Question

a survey found that womens heights are normally distributed with mean 63.8 in and standard deviation 2.3 in. a branch of the military requires womens heights to be between 58 in and 80 in. a. find the percentage of women meeting the height requirement. are many women being denied the opportunity to join this branch of the military because they are too short or too tall? b. if this branch of the military changes the height requirements so that all women are eligible except the shortest 1% and the tallest 2%, what are the new height requirements? click to view page 1 of the table click to view page 2 of the table a. the percentage of women who meet the height requirement is % (round to two decimal places as needed.)

Explanation:

Step1: Calculate z - scores for 58 in and 80 in

For \(x = 58\), the z - score formula is \(z=\frac{x-\mu}{\sigma}\), where \(\mu = 63.8\) and \(\sigma=2.3\). So \(z_1=\frac{58 - 63.8}{2.3}=\frac{- 5.8}{2.3}\approx - 2.52\). For \(x = 80\), \(z_2=\frac{80 - 63.8}{2.3}=\frac{16.2}{2.3}\approx7.04\).

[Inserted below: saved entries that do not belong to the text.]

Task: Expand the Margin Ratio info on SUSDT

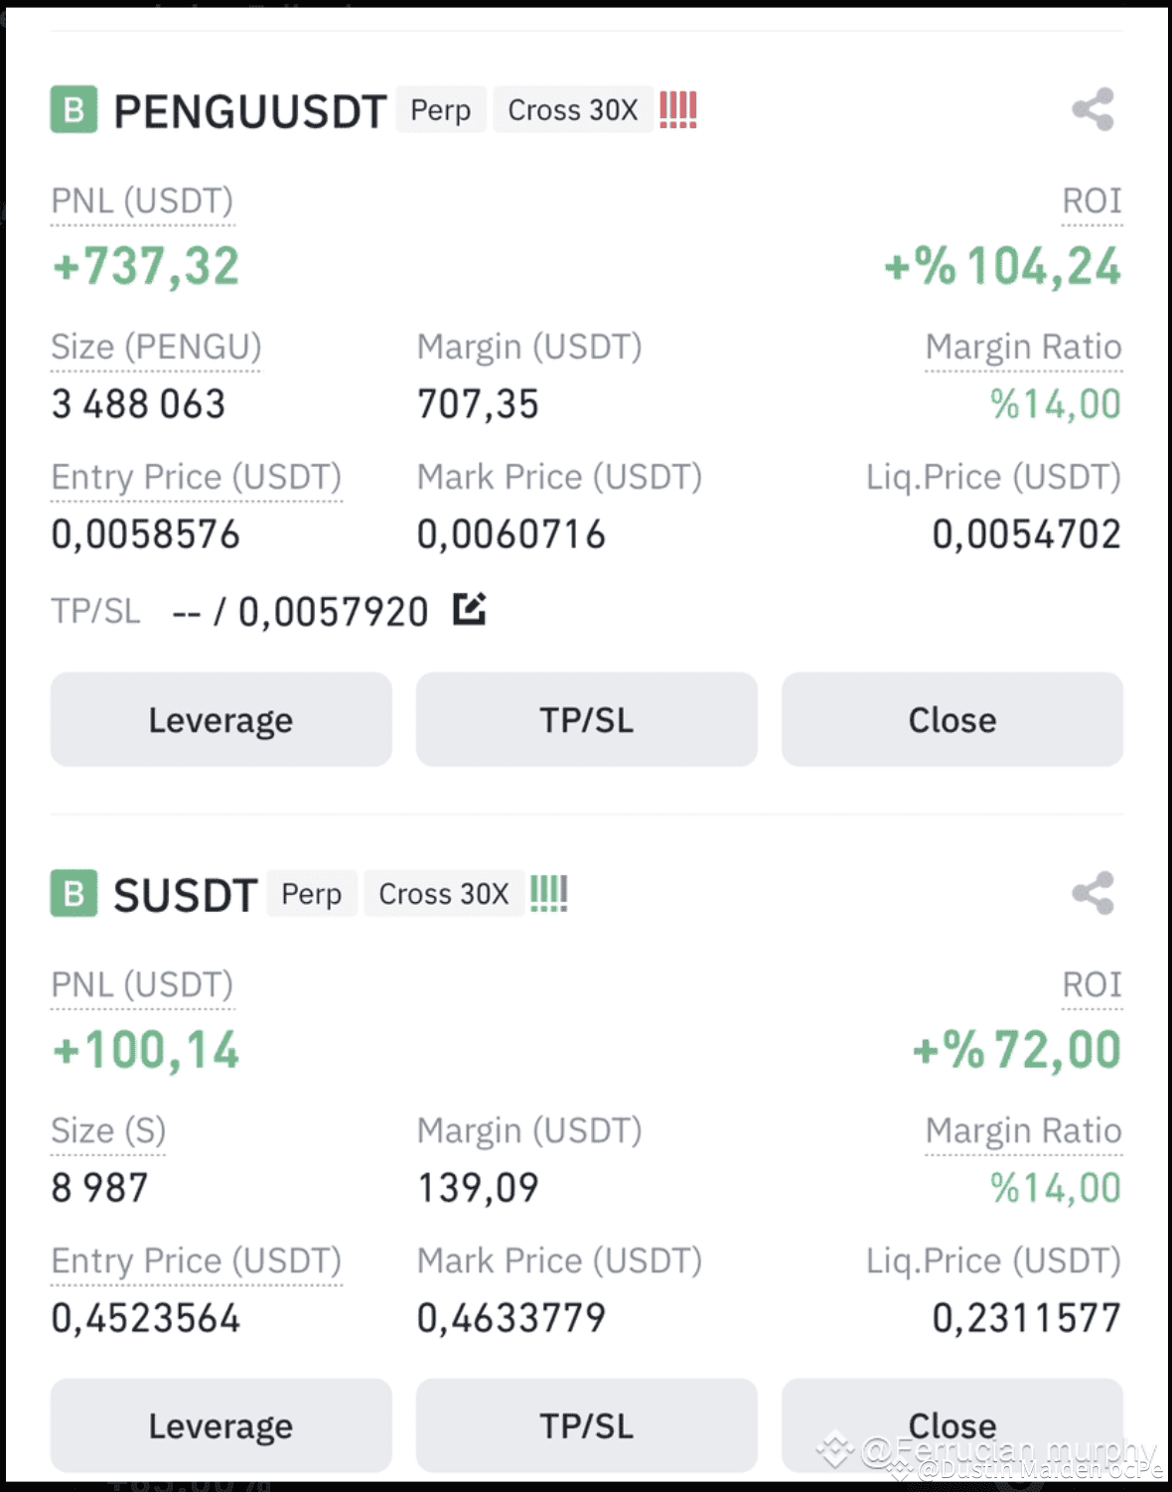Action: [x=1023, y=1129]
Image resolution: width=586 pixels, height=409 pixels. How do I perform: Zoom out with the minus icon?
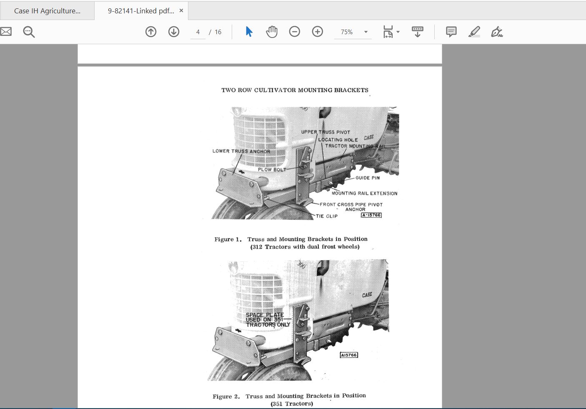tap(295, 32)
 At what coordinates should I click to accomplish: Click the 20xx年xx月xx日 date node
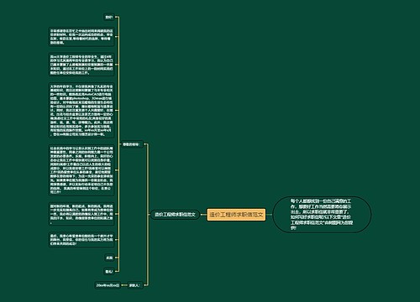coord(108,285)
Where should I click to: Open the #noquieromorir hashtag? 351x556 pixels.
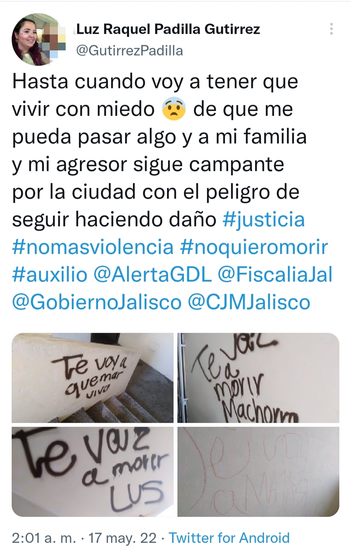tap(254, 247)

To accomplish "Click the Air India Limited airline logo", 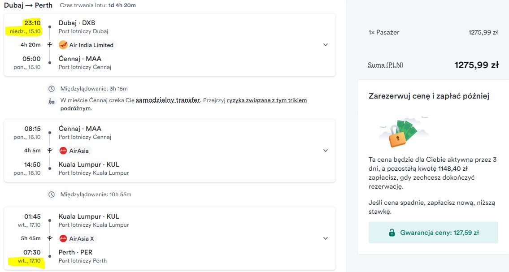I will 63,45.

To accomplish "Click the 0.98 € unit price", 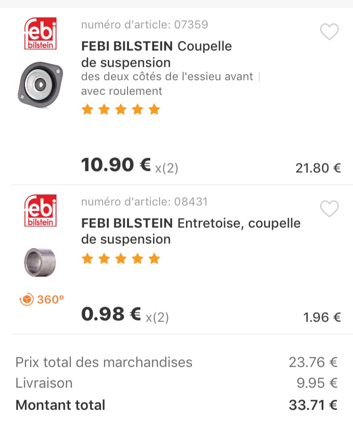I will click(x=111, y=314).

Step2: Use the standard normal distribution table

The area to the left of \(z_1=-2.52\) from the standard - normal table is \(P(Z < - 2.52)=0.0059\). The area to the left of \(z_2 = 7.04\) is approximately \(1\) (since for \(z\) values greater than \(3.49\), the area to the left is very close to \(1\)). The percentage of women meeting the height requirement is \(P(-2.52<Z<7.04)=P(Z < 7.04)-P(Z < - 2.52)=1 - 0.0059 = 0.9941\) or \(99.41\%\).

Answer:

\(99.41\)